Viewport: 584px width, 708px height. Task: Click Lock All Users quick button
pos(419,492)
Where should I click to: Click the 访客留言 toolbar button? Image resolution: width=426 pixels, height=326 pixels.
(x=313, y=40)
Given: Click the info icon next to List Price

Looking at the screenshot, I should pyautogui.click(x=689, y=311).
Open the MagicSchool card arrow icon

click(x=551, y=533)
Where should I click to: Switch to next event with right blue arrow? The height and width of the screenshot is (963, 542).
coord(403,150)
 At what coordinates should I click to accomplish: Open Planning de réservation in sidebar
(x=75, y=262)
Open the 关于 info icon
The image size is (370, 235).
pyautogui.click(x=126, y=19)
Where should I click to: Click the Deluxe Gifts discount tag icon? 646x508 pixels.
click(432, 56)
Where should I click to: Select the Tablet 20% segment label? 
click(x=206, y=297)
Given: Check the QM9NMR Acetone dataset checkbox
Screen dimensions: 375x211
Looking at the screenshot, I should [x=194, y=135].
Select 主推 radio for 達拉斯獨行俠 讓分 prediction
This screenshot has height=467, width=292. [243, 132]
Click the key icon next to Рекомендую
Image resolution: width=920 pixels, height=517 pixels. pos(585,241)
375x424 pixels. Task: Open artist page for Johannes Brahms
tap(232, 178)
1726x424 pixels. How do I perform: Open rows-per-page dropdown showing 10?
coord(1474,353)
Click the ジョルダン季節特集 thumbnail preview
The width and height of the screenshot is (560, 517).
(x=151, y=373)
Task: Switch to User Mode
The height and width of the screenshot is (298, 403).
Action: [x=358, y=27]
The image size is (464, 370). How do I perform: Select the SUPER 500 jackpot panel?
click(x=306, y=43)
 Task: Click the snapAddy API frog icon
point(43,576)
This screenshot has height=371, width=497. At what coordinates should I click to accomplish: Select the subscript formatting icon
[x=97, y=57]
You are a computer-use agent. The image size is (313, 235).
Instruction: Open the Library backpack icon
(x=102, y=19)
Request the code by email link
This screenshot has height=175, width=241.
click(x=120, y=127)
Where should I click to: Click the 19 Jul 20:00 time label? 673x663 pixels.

[About this task]
What do the records say? Quote them all exactly.

[Response box]
Viewport: 584px width, 708px height. Task: Click Lock All Users quick button
pos(419,492)
Where should I click to: Click the 访客留言 toolbar button? Image resolution: width=426 pixels, height=326 pixels.
(x=313, y=40)
Given: Click the info icon next to List Price

Looking at the screenshot, I should pyautogui.click(x=689, y=311).
Open the MagicSchool card arrow icon

click(x=551, y=533)
Where should I click to: Switch to next event with right blue arrow? The height and width of the screenshot is (963, 542).
coord(403,150)
 At what coordinates should I click to accomplish: Open Planning de réservation in sidebar
(x=75, y=262)
Open the 关于 info icon
The image size is (370, 235).
pyautogui.click(x=126, y=19)
Where should I click to: Click the Deluxe Gifts discount tag icon? 646x508 pixels.
click(432, 56)
Where should I click to: Select the Tablet 20% segment label? 
click(x=206, y=297)
Given: Check the QM9NMR Acetone dataset checkbox
Screen dimensions: 375x211
Looking at the screenshot, I should [x=194, y=135].
Select 主推 radio for 達拉斯獨行俠 讓分 prediction
This screenshot has height=467, width=292. [243, 132]
Click the key icon next to Рекомендую
Image resolution: width=920 pixels, height=517 pixels. pos(585,241)
375x424 pixels. Task: Open artist page for Johannes Brahms
tap(232, 178)
1726x424 pixels. How do I perform: Open rows-per-page dropdown showing 10?
coord(1474,353)
Click the ジョルダン季節特集 thumbnail preview
The width and height of the screenshot is (560, 517).
(x=151, y=373)
Task: Switch to User Mode
The height and width of the screenshot is (298, 403).
Action: [x=358, y=27]
The image size is (464, 370). How do I perform: Select the SUPER 500 jackpot panel?
click(x=306, y=43)
 Task: Click the snapAddy API frog icon
point(43,576)
This screenshot has height=371, width=497. At what coordinates should I click to accomplish: Select the subscript formatting icon
[x=97, y=57]
You are a computer-use agent. The image size is (313, 235).
Instruction: Open the Library backpack icon
(x=102, y=19)
Request the code by email link
This screenshot has height=175, width=241.
click(x=120, y=127)
Where should I click to: Click the 19 Jul 20:00 time label? 673x663 pixels.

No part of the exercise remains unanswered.